### Activity
I need all of the entries printed exactly.

━━━━━ Information given

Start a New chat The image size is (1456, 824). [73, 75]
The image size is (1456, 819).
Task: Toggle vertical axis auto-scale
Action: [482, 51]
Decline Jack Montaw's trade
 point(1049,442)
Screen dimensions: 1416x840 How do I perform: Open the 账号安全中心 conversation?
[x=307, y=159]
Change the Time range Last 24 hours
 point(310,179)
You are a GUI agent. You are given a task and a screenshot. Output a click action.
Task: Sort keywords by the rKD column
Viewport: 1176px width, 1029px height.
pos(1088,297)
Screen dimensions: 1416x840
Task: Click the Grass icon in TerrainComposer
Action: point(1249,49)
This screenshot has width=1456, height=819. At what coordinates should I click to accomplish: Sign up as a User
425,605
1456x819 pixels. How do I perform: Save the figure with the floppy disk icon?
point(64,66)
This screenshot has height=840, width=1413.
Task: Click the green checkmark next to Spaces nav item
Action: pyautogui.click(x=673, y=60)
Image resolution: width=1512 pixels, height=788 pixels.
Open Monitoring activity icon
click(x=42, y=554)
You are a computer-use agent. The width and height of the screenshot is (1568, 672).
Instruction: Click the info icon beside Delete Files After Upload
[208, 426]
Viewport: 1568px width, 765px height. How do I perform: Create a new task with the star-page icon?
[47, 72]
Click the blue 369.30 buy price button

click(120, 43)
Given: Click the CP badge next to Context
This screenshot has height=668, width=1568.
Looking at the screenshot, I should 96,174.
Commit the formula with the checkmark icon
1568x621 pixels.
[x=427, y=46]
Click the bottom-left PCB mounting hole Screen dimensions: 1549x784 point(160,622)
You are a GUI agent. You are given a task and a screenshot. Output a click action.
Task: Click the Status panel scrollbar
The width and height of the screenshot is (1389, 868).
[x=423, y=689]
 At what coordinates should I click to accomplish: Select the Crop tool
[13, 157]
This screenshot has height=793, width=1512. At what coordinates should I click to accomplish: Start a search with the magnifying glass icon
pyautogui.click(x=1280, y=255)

━━━━━━━━━━

### Result below
Start a New chat The image size is (1456, 824). [73, 75]
The image size is (1456, 819).
Task: Toggle vertical axis auto-scale
Action: [482, 51]
Decline Jack Montaw's trade
 point(1049,442)
Screen dimensions: 1416x840 How do I perform: Open the 账号安全中心 conversation?
[x=307, y=159]
Change the Time range Last 24 hours
 point(310,179)
You are a GUI agent. You are given a task and a screenshot. Output a click action.
Task: Sort keywords by the rKD column
Viewport: 1176px width, 1029px height.
pos(1088,297)
Screen dimensions: 1416x840
Task: Click the Grass icon in TerrainComposer
Action: point(1249,49)
This screenshot has width=1456, height=819. At what coordinates should I click to accomplish: Sign up as a User
425,605
1456x819 pixels. How do I perform: Save the figure with the floppy disk icon?
point(64,66)
This screenshot has height=840, width=1413.
Task: Click the green checkmark next to Spaces nav item
Action: pyautogui.click(x=673, y=60)
Image resolution: width=1512 pixels, height=788 pixels.
Open Monitoring activity icon
click(x=42, y=554)
You are a computer-use agent. The width and height of the screenshot is (1568, 672).
Instruction: Click the info icon beside Delete Files After Upload
[208, 426]
Viewport: 1568px width, 765px height. How do I perform: Create a new task with the star-page icon?
[47, 72]
Click the blue 369.30 buy price button

click(120, 43)
Given: Click the CP badge next to Context
This screenshot has height=668, width=1568.
Looking at the screenshot, I should 96,174.
Commit the formula with the checkmark icon
1568x621 pixels.
[x=427, y=46]
Click the bottom-left PCB mounting hole Screen dimensions: 1549x784 point(160,622)
You are a GUI agent. You are given a task and a screenshot. Output a click action.
Task: Click the Status panel scrollbar
The width and height of the screenshot is (1389, 868).
[x=423, y=689]
 At what coordinates should I click to accomplish: Select the Crop tool
[13, 157]
This screenshot has height=793, width=1512. At what coordinates should I click to accomplish: Start a search with the magnifying glass icon
pyautogui.click(x=1280, y=255)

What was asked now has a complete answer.